• **TO DO**: Print verbatim the rows from the line containing "Given: Click the yellow" through the last line of the rows, including both.

--- Start of THE INPUT ---

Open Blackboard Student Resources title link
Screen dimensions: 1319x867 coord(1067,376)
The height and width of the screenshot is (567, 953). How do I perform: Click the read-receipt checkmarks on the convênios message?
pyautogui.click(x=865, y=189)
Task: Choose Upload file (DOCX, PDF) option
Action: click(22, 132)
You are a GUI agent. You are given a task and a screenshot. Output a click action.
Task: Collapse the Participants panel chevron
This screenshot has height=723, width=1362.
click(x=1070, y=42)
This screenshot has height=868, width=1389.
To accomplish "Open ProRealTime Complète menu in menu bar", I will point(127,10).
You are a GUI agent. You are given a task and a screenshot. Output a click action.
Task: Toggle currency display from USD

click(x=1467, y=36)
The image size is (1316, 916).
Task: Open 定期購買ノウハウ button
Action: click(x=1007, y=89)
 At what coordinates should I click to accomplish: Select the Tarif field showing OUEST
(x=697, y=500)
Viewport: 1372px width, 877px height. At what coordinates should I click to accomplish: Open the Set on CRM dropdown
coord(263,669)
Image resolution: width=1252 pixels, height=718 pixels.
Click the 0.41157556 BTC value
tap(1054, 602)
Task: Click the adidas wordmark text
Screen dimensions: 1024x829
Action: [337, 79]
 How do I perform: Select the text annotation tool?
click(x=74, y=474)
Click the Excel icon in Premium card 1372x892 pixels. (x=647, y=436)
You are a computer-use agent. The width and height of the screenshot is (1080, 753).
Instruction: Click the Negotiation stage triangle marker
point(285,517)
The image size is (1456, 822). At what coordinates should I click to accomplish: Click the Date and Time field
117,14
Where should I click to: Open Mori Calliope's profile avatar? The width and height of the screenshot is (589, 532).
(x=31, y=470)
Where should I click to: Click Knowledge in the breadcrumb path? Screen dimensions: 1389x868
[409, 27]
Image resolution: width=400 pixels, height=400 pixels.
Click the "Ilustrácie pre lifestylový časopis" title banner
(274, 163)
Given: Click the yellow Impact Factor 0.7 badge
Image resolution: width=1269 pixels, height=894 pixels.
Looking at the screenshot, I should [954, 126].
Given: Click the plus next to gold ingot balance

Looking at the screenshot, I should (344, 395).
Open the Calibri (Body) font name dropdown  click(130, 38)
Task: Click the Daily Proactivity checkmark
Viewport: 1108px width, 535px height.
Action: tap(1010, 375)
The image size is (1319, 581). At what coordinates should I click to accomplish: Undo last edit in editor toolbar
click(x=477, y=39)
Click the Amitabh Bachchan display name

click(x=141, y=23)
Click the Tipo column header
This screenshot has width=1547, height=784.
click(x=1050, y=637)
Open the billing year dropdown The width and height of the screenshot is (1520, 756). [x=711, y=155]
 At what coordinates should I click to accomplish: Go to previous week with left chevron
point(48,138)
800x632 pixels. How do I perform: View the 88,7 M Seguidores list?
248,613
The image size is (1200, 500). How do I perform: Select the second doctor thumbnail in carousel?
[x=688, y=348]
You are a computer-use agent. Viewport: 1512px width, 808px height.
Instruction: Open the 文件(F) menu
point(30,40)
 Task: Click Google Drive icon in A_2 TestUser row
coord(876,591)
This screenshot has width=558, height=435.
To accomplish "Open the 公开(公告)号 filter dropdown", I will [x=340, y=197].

--- End of THE INPUT ---

• **SOLVED EXERCISE**:
Given: Click the yellow Impact Factor 0.7 badge
Image resolution: width=1269 pixels, height=894 pixels.
Looking at the screenshot, I should [954, 126].
Given: Click the plus next to gold ingot balance

Looking at the screenshot, I should (344, 395).
Open the Calibri (Body) font name dropdown  click(130, 38)
Task: Click the Daily Proactivity checkmark
Viewport: 1108px width, 535px height.
Action: tap(1010, 375)
The image size is (1319, 581). At what coordinates should I click to accomplish: Undo last edit in editor toolbar
click(x=477, y=39)
Click the Amitabh Bachchan display name

click(x=141, y=23)
Click the Tipo column header
This screenshot has width=1547, height=784.
click(x=1050, y=637)
Open the billing year dropdown The width and height of the screenshot is (1520, 756). [x=711, y=155]
 At what coordinates should I click to accomplish: Go to previous week with left chevron
point(48,138)
800x632 pixels. How do I perform: View the 88,7 M Seguidores list?
248,613
The image size is (1200, 500). How do I perform: Select the second doctor thumbnail in carousel?
[x=688, y=348]
You are a computer-use agent. Viewport: 1512px width, 808px height.
Instruction: Open the 文件(F) menu
point(30,40)
 Task: Click Google Drive icon in A_2 TestUser row
coord(876,591)
This screenshot has width=558, height=435.
To accomplish "Open the 公开(公告)号 filter dropdown", I will [x=340, y=197].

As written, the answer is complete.